Reproduce exactly the lines from the line containing "Task: Expand the Tools menu" through the last line of the listing, and no others.

--- START ---

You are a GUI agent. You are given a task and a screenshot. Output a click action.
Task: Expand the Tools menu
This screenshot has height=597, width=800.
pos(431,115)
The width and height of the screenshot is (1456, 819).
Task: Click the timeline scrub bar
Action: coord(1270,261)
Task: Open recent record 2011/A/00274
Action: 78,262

--- END ---

▸ SOLVED PROBLEM
Task: Expand the Tools menu
This screenshot has height=597, width=800.
pos(431,115)
The width and height of the screenshot is (1456, 819).
Task: Click the timeline scrub bar
Action: coord(1270,261)
Task: Open recent record 2011/A/00274
Action: 78,262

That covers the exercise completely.